Criticism of this type of productivity is still: well, you’ll just add more work if you increase your productivity. That may be the case, but there are two different dimensions to work. There’s rate of completion, and then there’s time allocated. These two are independent, but productivity improves them both. You could be more productive, and allocate less time (which means that you have more free time that you explicitly don’t allocate to more work). Or you could be more productive, and increase the rate of completion (you work the same amount of time, but you get more work done in that time).

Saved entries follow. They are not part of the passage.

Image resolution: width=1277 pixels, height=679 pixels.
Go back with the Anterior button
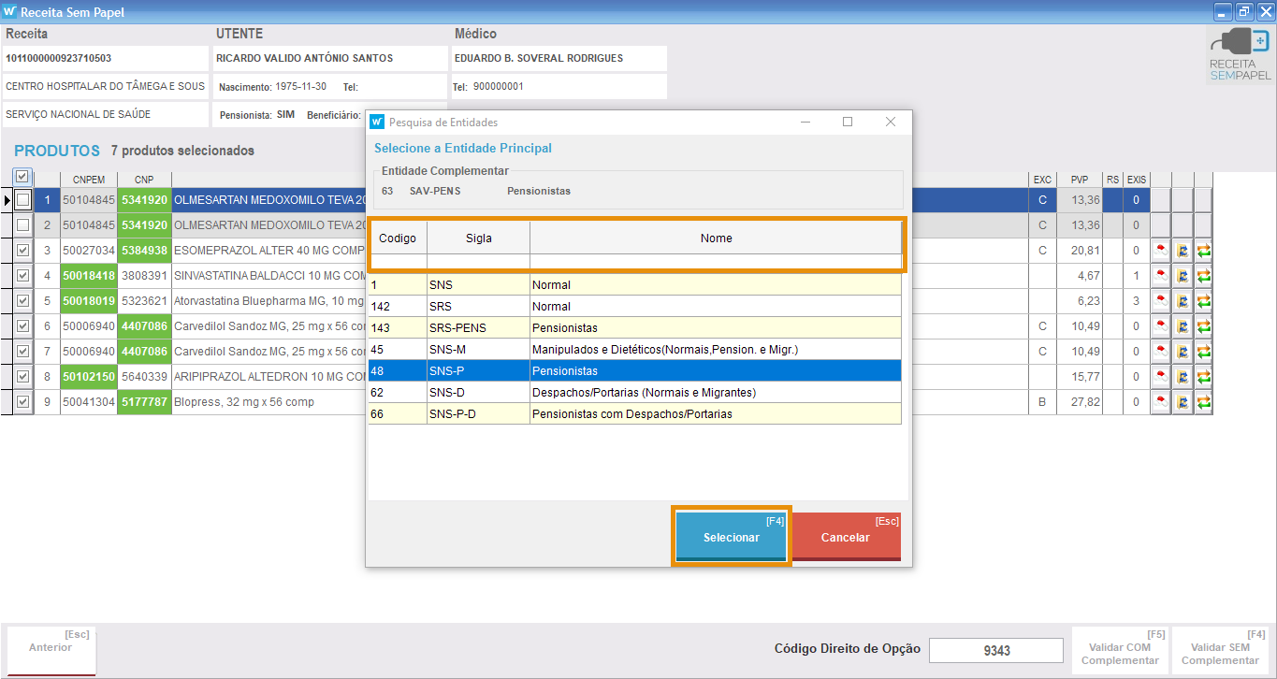click(x=51, y=648)
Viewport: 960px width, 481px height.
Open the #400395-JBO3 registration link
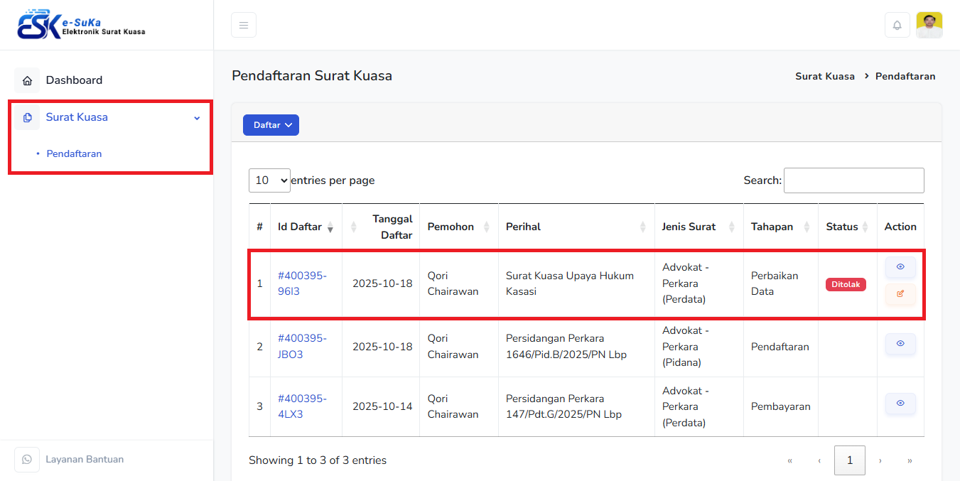301,346
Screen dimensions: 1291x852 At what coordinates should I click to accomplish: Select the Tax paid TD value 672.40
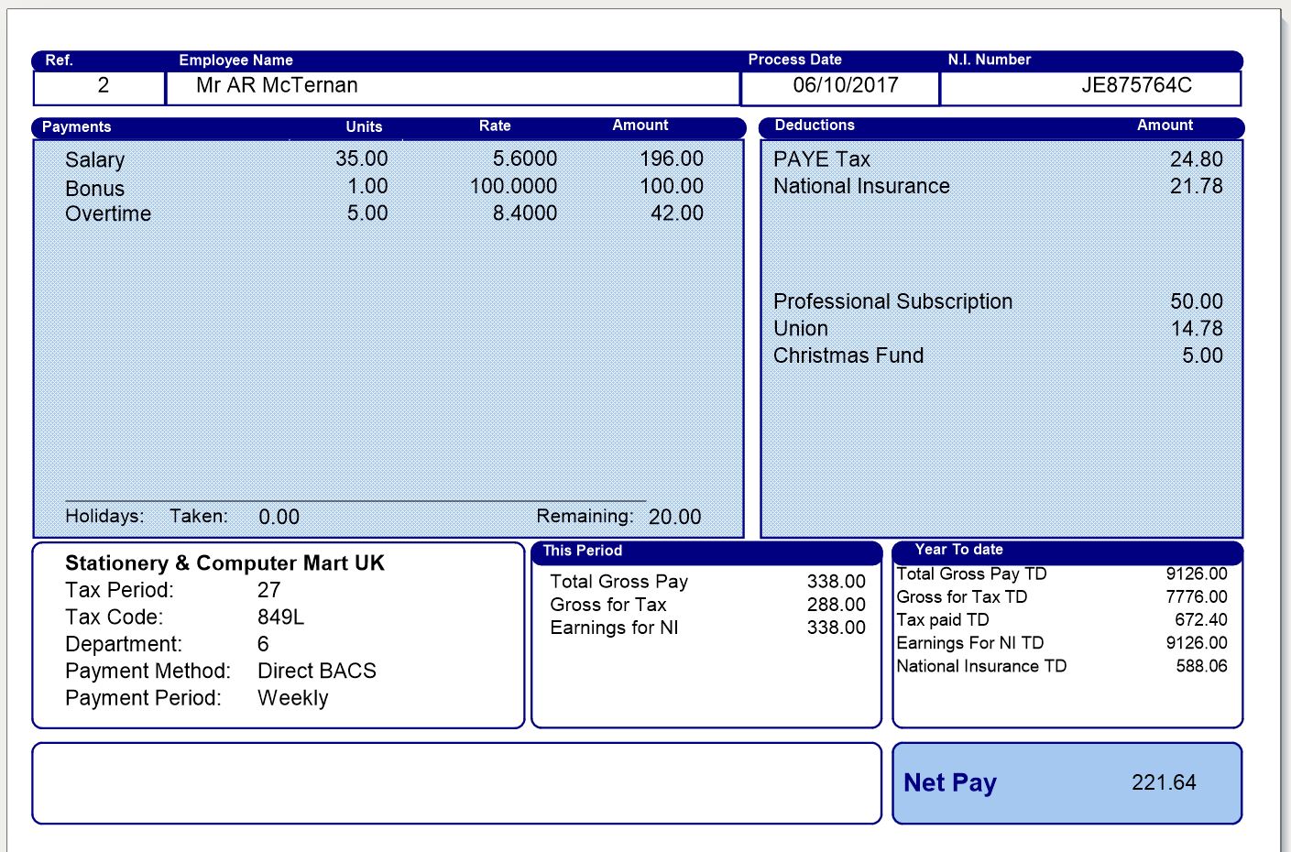pyautogui.click(x=1200, y=620)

In other words, if you’re productive, you have a chance of having more free time or completing your project sooner. But if you’re not productive, you don’t have that chance. In the first case, you can explicitly increase your working hours by taking on bigger projects, but in the second case, you’re already working at your maximum by default. Productivity doesn’t guarantee slack, but it at least offers a way to it. Non-productivity guarantees that you won’t have slack.

Increasing productivity is important, and there are many ways to do so. One of them is using better tools. If you have a hammer and nails, you work at some rate. But if you have a nail gun, this rate of work is significantly increased. Other people can also be considered “tools” in this sense. A carpenter doing work for you might increase the speed of building something (or speed and quality). Depending on your situation, it may or may not be a good idea to use that type of tool (sometimes the investment is too much, and the returns are too small).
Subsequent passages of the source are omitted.